▶ EXERCISE INSTRUCTIONS
Rewrite every line of the items from the start through the line containing "(x=162, y=245)", both included. Multiply each x and y coordinate in the answers by 2.55 and round to whole numbers, rounding halves up; all other text and numbers stay unchanged.

▶ MATERIAL
────────────────
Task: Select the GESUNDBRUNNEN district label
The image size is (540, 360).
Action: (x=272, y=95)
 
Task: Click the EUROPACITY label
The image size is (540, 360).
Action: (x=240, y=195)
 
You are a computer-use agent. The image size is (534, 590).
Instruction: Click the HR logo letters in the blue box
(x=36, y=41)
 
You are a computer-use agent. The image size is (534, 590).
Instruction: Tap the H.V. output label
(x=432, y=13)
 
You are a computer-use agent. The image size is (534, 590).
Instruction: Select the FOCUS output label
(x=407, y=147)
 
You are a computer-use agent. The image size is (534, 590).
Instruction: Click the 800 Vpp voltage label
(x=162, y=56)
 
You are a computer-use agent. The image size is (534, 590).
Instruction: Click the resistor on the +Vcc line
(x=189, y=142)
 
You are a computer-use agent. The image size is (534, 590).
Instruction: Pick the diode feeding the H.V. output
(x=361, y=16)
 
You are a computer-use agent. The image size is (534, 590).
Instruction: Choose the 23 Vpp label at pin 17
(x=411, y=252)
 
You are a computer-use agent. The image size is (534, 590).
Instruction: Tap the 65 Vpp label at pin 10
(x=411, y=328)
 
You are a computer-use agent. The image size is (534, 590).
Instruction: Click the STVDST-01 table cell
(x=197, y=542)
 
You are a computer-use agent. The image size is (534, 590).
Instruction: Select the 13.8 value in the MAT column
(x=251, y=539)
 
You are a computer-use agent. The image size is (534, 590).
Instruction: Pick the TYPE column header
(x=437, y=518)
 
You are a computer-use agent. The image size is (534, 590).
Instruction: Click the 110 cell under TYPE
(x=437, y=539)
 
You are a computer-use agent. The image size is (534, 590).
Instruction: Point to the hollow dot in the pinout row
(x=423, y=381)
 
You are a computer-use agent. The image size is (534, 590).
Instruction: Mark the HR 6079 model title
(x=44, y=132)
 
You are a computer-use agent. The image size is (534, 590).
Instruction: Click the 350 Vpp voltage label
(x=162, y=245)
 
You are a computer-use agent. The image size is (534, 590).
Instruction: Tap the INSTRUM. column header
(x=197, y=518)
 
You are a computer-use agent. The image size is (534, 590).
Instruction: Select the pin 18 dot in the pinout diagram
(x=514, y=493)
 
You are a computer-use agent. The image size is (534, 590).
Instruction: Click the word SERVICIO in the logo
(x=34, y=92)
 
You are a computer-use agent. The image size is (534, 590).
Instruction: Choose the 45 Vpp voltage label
────────────────
▶ TASK RESULT
Task: Select the GESUNDBRUNNEN district label
The image size is (540, 360).
Action: (x=694, y=242)
 
Task: Click the EUROPACITY label
The image size is (540, 360).
Action: (x=612, y=497)
 
You are a computer-use agent. The image size is (534, 590).
Instruction: Click the HR logo letters in the blue box
(x=92, y=105)
 
You are a computer-use agent. The image size is (534, 590).
Instruction: Tap the H.V. output label
(x=1102, y=33)
 
You are a computer-use agent. The image size is (534, 590).
Instruction: Select the FOCUS output label
(x=1038, y=375)
 
You are a computer-use agent. The image size is (534, 590).
Instruction: Click the 800 Vpp voltage label
(x=413, y=143)
 
You are a computer-use agent. The image size is (534, 590).
Instruction: Click the resistor on the +Vcc line
(x=482, y=362)
 
You are a computer-use agent. The image size is (534, 590).
Instruction: Pick the diode feeding the H.V. output
(x=921, y=41)
 
You are a computer-use agent. The image size is (534, 590).
Instruction: Choose the 23 Vpp label at pin 17
(x=1048, y=643)
 
You are a computer-use agent. The image size is (534, 590).
Instruction: Tap the 65 Vpp label at pin 10
(x=1048, y=836)
 
You are a computer-use agent. The image size is (534, 590).
Instruction: Click the STVDST-01 table cell
(x=502, y=1382)
 
You are a computer-use agent. The image size is (534, 590).
Instruction: Select the 13.8 value in the MAT column
(x=640, y=1374)
 
You are a computer-use agent. The image size is (534, 590).
Instruction: Pick the TYPE column header
(x=1114, y=1321)
 
You are a computer-use agent. The image size is (534, 590).
Instruction: Click the 110 cell under TYPE
(x=1114, y=1374)
 
You are a computer-use agent. The image size is (534, 590).
Instruction: Point to the hollow dot in the pinout row
(x=1079, y=972)
 
You are a computer-use agent. The image size is (534, 590).
Instruction: Mark the HR 6079 model title
(x=112, y=337)
 
You are a computer-use agent. The image size is (534, 590).
Instruction: Click the 350 Vpp voltage label
(x=413, y=625)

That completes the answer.